_YOUR OBJECTIVE:_
Update the items below by replacing "taskbar" with "dock" and keeping everything else the same. Leave the pictures out of your answer.

_EXCERPTED RECORDS:_
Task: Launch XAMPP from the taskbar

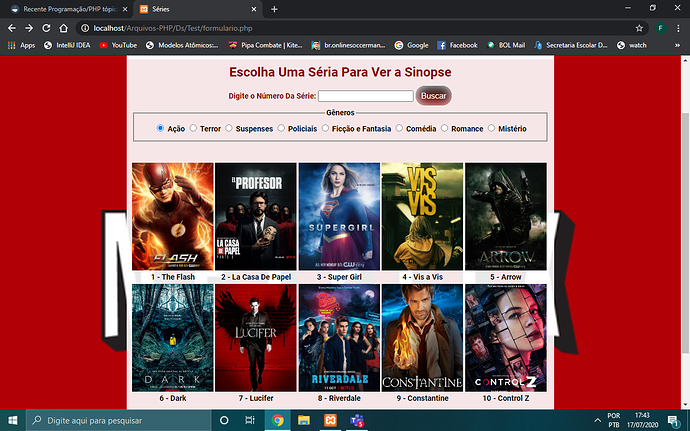Action: click(x=330, y=420)
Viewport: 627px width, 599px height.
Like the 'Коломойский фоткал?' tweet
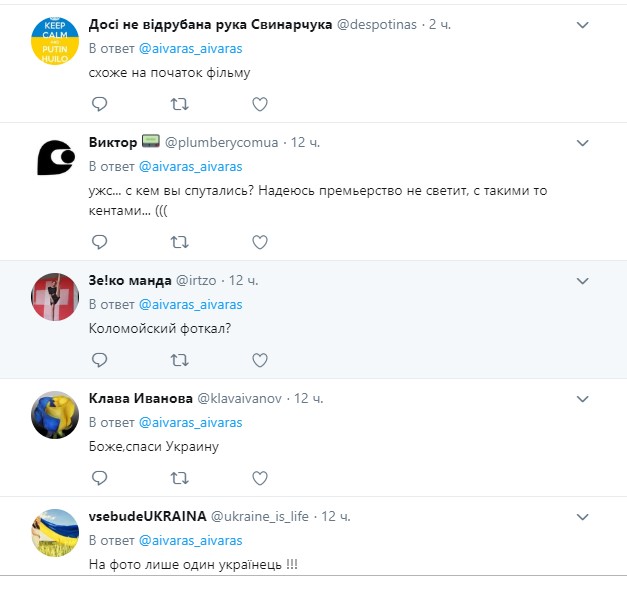(x=259, y=360)
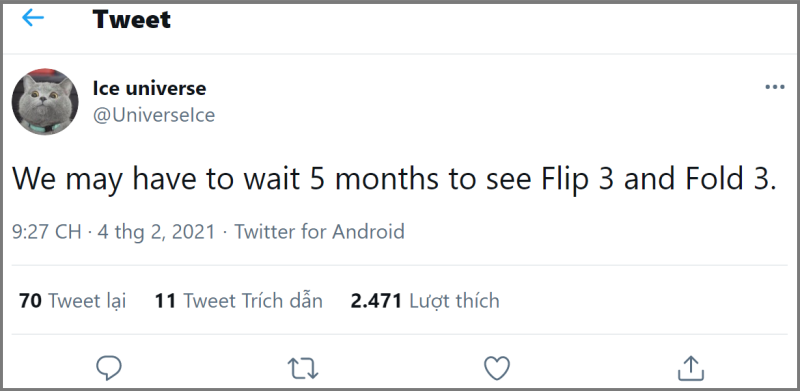View the 11 Tweet Trích dẫn quotes

239,301
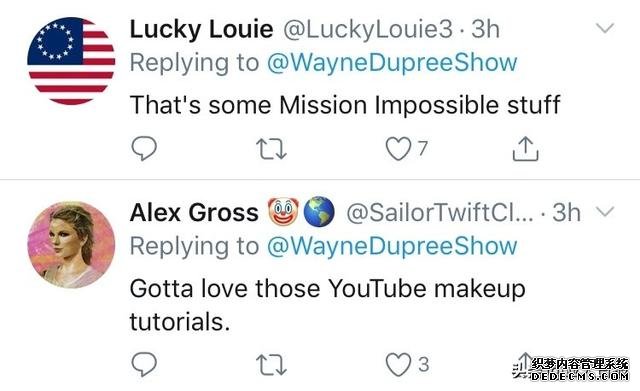The width and height of the screenshot is (640, 391).
Task: Reply to Lucky Louie's tweet
Action: click(x=144, y=149)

_ANSWER:_
Task: Launch XAMPP from the dock

Action: click(x=330, y=420)
Viewport: 627px width, 599px height.
Like the 'Коломойский фоткал?' tweet
(x=259, y=360)
View the 11 Tweet Trích dẫn quotes

239,301
The width and height of the screenshot is (640, 391).
Task: Reply to Lucky Louie's tweet
Action: click(x=144, y=149)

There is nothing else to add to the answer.